The Royal Borough of Windsor and Maidenhead has announced it is challenging the decision to set up a brand new Urgent Care Centre serving the whole of East Berkshire.
Cllr Dale Birch, deputy leader of Bracknell Forest Council and executive member for Adult Social Care, Housing and Health, said today: "This is a sad and destructive threat to essential health service reforms planned for the whole of East Berkshire. If Windsor and Maidenhead get their way then residents in Slough, Windsor, Ascot and Bracknell will lose out on planned improvements to their health services.
“All clinical evidence points to the need to decommission Heatherwood Hospital’s ageing and costly Minor Injuries Unit and replace it with a new and state-of-the art Urgent Care Centre at the planned Bracknell and Ascot HealthSpace. But this is only one part of wider reforms required to maintain the financial viability and clinical excellence of all East Berkshire's acute health services.
“Support for the new Urgent Care facility is coming from across the health service, including local GPs, Clinical Commissioning Groups and hospitals, all trusted professionals who care about local health services and understand what their patients need. Reductions in pressure on hard-pressed local A&E services will be an important additional benefit” commented Cllr Birch.

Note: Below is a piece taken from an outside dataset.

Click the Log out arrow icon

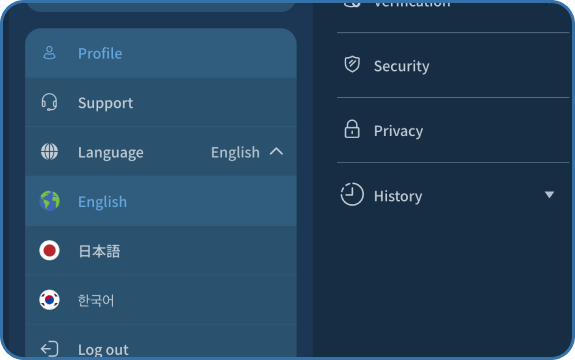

“The out of date facilities at Heatherwood are now a massive drain on taxpayers’ money and do not meet the health needs of East Berkshire communities” he continued.

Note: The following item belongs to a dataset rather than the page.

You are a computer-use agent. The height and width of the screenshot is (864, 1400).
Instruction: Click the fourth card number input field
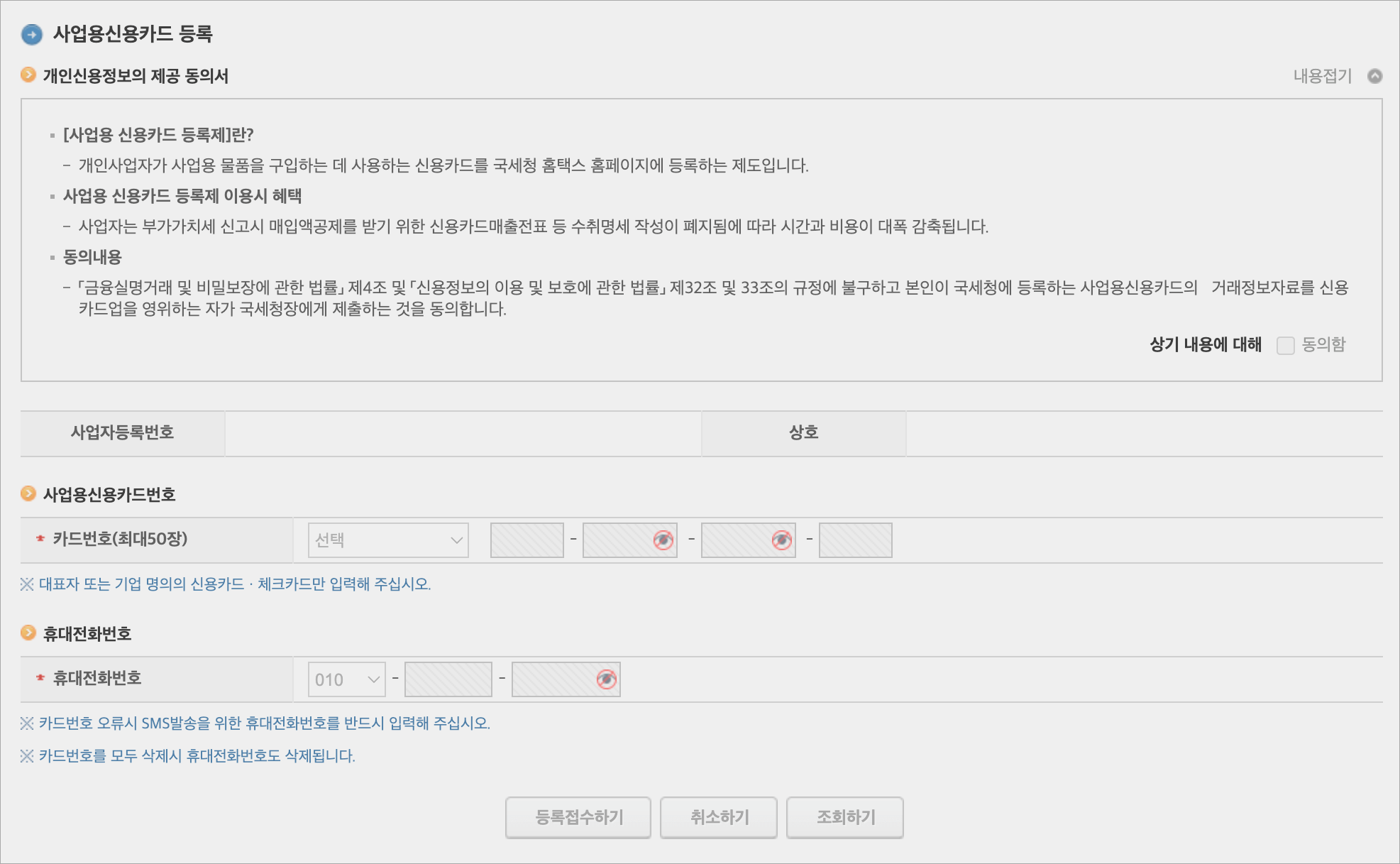[x=855, y=540]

“Instead of joining with health professionals in delivering much needed health service improvements, Windsor and Maidenhead’s attempt to protect obsolete facilities at Heatherwood is jeopardising wider health care reforms across the whole of East Berkshire.

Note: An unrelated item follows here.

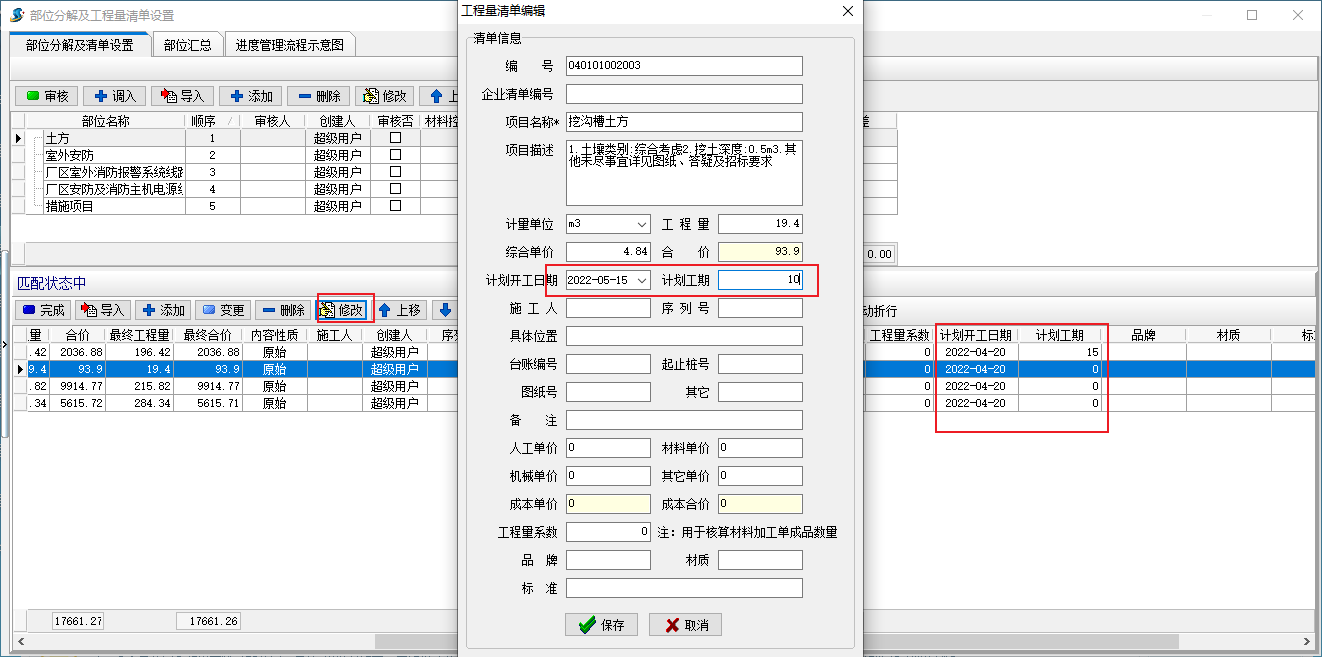Click the 上移 up-arrow button
The width and height of the screenshot is (1322, 657).
(x=400, y=310)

“We are all stunned at the Royal Borough’s efforts to preserve old, inefficient and costly facilities at Heatherwood. Their actions could cost their taxpayers tens of thousands of pounds and deny large communities the high quality health services they are entitled to. Money for patient care will now have to go on paying lawyers fees, and that can’t be right.
“We fully support our health partners in fighting what is an ill-judged and costly challenge. We will do everything possible to ensure that much-needed health improvements for the whole of East Berkshire are not blocked by the Royal Borough.”